Taking stock of the jangling Prince riffery of ‘Make Me Feel’ - a gold cast gem of a pop song which celebrates queerness with aplomb - you’d be forgiven for thinking that ‘Dirty Computer’ is simply about fun. In many ways, it is; the sexy one-liners just keep (if you’ll pardon the pun) coming. “I just wanna party hard, sex in a swimming pool,” muses ‘Crazy, Classic, Life’, while ‘I’ve Got The Juice’ is as audacious. “I’ve got juice for all my lovers, got juice for all my wives,” Monáe reels off, “my juice is my religion, got juice between my thighs”

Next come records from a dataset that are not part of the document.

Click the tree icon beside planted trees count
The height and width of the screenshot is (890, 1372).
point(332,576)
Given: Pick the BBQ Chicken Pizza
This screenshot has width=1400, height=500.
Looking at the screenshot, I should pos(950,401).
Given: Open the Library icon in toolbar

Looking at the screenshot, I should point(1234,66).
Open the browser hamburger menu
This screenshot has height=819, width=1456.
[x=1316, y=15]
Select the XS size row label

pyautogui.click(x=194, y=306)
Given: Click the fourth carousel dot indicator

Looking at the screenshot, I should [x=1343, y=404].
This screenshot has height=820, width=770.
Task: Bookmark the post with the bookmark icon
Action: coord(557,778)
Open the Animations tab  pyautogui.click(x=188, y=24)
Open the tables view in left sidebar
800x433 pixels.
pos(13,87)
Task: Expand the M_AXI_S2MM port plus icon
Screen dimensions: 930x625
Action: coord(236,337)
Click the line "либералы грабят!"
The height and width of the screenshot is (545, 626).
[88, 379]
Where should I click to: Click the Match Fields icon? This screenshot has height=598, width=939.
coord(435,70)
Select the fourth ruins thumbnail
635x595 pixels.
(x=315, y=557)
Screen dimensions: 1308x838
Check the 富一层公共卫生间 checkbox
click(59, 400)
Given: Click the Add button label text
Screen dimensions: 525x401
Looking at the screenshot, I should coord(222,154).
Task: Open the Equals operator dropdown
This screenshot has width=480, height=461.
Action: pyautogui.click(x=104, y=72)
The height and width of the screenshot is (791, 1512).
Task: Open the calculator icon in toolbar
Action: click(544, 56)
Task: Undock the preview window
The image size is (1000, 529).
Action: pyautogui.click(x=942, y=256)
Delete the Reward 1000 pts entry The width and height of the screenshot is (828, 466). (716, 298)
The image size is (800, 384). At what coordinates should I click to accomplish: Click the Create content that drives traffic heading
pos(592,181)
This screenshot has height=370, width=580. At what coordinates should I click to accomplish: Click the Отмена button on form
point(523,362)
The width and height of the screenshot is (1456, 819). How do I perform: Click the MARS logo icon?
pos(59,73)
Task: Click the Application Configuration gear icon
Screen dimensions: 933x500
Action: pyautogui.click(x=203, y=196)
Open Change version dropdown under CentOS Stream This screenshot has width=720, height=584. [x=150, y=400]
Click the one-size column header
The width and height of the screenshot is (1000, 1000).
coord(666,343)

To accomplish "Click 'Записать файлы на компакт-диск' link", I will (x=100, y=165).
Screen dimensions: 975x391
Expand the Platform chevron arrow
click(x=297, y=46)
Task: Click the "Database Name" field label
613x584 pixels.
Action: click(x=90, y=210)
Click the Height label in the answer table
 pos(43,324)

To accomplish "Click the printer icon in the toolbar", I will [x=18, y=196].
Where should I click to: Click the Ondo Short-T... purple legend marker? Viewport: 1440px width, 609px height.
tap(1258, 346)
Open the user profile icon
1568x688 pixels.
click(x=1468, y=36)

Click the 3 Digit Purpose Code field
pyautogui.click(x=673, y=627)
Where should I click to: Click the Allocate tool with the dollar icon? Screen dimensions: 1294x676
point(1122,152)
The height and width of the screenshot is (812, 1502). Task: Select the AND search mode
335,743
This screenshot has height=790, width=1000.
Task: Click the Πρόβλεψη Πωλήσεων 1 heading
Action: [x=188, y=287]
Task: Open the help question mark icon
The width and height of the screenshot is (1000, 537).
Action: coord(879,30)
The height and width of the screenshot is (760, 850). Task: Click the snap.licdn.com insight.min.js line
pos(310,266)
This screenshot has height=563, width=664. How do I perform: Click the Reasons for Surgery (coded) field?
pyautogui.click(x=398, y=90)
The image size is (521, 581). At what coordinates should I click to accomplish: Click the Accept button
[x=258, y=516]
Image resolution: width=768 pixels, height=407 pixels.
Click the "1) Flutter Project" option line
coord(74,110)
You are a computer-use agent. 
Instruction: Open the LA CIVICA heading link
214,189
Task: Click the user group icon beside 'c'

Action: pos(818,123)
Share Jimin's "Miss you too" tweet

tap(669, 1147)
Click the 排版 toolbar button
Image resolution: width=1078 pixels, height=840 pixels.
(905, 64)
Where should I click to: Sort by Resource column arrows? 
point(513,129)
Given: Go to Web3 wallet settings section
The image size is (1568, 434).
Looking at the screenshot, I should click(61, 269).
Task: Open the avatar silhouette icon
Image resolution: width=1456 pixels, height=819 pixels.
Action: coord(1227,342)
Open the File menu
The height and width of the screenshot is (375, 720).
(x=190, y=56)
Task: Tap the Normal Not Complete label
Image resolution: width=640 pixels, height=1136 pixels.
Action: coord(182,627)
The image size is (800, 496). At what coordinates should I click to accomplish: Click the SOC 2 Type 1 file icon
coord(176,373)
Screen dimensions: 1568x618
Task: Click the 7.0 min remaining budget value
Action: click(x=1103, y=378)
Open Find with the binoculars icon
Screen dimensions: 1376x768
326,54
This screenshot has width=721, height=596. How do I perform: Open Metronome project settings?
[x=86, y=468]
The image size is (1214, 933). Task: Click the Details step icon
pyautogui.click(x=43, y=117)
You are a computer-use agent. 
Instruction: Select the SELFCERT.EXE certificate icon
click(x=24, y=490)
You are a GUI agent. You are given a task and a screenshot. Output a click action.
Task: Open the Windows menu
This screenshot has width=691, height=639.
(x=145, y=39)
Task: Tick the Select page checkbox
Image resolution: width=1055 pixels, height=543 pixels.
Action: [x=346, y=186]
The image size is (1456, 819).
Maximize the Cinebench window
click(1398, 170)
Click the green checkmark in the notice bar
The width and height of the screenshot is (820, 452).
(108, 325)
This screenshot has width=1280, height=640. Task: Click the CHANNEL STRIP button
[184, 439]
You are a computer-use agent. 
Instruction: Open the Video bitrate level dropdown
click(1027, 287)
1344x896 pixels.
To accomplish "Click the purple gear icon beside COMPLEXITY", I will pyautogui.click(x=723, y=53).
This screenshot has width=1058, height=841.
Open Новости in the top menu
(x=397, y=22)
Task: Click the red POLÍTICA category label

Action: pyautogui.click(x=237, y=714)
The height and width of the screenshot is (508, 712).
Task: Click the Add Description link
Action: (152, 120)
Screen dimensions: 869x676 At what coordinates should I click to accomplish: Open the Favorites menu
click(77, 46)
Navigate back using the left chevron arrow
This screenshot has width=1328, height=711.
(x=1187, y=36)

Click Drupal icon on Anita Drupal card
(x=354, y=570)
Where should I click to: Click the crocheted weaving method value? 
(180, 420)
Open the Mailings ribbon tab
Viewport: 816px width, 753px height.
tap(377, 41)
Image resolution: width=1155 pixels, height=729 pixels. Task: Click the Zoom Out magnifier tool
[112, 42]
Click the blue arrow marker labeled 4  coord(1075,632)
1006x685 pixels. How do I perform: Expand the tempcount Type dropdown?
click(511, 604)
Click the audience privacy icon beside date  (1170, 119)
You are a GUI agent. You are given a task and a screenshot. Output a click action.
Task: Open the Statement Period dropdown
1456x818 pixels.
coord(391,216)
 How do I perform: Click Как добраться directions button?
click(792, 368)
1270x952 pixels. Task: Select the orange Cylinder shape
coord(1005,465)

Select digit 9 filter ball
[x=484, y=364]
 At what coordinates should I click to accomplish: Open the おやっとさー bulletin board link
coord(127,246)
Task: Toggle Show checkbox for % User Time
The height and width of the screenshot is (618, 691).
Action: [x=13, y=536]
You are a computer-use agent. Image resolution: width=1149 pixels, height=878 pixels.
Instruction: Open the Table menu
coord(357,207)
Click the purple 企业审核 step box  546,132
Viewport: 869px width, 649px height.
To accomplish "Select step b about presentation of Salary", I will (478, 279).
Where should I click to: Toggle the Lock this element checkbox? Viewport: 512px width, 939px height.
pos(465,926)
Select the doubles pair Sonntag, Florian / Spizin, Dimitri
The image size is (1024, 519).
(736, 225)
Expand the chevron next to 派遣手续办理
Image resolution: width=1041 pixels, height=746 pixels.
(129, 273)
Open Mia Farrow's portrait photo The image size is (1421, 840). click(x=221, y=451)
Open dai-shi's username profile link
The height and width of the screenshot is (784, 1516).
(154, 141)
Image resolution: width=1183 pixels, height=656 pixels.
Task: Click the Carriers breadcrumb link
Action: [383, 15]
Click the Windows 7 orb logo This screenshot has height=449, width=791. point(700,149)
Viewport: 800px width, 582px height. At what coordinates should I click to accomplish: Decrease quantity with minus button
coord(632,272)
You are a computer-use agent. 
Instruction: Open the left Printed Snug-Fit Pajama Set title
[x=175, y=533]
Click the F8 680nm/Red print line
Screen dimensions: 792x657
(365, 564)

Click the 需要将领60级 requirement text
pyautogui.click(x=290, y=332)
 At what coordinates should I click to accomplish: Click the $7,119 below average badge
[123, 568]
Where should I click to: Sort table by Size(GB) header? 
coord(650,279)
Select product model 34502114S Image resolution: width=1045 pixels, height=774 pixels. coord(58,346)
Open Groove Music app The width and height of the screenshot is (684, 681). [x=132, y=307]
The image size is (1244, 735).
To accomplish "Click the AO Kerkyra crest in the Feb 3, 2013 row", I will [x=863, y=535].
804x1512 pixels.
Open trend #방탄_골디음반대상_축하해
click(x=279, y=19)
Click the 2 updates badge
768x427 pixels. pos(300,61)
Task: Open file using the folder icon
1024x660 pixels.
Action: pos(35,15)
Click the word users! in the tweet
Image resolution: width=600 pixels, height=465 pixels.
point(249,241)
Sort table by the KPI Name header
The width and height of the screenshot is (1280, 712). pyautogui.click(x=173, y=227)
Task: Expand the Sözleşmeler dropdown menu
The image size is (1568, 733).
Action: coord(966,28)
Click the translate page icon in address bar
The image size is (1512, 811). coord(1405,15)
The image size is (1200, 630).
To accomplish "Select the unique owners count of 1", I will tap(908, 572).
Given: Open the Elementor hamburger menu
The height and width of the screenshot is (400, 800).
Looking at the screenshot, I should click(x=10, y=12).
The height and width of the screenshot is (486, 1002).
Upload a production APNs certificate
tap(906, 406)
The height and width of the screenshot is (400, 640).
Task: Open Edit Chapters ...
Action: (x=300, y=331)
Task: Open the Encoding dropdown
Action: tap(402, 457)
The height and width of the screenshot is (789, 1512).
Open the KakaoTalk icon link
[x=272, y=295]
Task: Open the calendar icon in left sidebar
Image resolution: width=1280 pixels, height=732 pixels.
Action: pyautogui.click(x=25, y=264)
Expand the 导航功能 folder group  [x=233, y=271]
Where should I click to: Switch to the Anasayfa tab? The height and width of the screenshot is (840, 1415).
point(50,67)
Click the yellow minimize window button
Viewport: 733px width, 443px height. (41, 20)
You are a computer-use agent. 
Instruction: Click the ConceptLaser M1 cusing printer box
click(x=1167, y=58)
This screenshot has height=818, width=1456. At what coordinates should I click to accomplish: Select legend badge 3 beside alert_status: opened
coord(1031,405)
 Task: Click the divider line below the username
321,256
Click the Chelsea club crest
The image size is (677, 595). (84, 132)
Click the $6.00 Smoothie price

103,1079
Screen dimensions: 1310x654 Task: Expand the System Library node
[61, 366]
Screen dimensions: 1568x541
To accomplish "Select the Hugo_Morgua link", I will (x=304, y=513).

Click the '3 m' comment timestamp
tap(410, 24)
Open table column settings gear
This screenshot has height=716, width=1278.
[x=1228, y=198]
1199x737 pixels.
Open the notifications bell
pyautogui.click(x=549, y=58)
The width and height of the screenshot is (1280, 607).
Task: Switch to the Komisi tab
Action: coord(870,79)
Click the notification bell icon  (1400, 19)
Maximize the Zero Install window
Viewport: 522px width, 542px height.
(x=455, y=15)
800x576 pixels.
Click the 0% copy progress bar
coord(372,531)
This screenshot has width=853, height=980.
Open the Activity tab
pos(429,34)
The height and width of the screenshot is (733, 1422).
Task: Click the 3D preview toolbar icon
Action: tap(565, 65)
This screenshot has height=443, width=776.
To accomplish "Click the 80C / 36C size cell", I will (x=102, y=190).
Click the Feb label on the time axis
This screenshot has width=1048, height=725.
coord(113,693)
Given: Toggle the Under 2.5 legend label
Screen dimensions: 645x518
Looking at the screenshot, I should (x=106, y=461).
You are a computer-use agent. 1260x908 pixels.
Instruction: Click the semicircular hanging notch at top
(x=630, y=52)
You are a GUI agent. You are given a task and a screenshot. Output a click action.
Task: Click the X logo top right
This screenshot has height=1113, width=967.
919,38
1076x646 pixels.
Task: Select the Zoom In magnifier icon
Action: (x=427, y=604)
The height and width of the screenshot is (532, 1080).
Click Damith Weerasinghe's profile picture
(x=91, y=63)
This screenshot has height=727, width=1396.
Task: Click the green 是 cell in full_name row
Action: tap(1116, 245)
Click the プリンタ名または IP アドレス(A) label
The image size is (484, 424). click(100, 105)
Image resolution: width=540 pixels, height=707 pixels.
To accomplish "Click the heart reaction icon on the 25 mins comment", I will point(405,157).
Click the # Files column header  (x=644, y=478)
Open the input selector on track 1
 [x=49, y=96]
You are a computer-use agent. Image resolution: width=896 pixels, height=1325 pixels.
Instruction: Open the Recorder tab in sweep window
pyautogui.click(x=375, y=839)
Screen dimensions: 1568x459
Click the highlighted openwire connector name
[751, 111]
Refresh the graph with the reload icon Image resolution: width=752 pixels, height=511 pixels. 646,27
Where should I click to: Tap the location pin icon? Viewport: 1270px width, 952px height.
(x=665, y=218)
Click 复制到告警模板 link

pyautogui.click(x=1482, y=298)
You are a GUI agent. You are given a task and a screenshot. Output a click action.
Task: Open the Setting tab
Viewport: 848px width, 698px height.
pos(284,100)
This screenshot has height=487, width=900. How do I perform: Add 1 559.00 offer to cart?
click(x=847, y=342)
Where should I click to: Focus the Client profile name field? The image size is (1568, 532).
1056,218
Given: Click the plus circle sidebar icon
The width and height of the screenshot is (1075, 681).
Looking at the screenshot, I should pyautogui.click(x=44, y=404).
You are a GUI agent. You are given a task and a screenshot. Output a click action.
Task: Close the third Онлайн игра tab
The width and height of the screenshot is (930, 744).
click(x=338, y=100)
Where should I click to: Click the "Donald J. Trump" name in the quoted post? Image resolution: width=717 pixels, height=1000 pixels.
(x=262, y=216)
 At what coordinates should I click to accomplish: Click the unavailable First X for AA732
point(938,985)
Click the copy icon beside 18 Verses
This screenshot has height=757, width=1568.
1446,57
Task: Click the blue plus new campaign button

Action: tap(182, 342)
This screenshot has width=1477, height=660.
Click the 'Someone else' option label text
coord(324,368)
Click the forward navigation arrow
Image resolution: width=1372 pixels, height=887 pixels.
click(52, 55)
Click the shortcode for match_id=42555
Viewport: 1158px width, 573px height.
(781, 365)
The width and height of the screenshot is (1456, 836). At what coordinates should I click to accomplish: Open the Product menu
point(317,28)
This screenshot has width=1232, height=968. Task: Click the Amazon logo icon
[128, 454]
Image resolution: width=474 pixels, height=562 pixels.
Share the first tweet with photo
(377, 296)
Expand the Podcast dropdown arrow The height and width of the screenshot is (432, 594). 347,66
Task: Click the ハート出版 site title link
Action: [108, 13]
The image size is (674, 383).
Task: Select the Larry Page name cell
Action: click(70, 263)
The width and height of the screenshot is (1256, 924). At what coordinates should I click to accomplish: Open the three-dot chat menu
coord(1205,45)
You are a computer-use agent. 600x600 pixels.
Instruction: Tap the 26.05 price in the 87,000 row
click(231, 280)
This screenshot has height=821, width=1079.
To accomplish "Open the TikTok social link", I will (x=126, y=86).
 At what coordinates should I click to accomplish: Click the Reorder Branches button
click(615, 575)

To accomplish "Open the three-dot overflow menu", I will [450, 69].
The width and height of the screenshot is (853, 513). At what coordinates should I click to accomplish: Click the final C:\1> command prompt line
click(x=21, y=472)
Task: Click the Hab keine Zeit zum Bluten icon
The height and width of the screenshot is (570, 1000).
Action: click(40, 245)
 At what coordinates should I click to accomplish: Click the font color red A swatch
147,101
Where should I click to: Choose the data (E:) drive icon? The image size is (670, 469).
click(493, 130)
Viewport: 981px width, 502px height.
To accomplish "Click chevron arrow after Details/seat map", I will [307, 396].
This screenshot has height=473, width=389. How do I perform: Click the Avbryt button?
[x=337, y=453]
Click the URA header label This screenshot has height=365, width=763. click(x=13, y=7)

Sexy, free, expressive Janelle Monáe holds enough appeal as it is, but typically, added complexity lies beneath these gigantic pop songs. “Wanna get screwed at a festival, wanna get screwed like an animal” announces the electric ‘Screwed’ the chorus diving in a totally unexpected direction. The joke beyond the instant appeal then clicks into place. “I hear the sirens calling, and the bombs are falling in the streets, we’re all… screwed!” it chimes jubilantly, irony at its best. “See, everything is sex,” deadpans the breakdown, “‘xcept sex, which is power; you know power is just sex, you screw me and I’ll screw you too.” Taking on sex with an incisive pen - not to mention the biggest songs she’s ever written - Janelle Monáe holds more power than ever, and ‘Dirty Computer’ might just be the record that finally elevates her to pop’s highest echelons.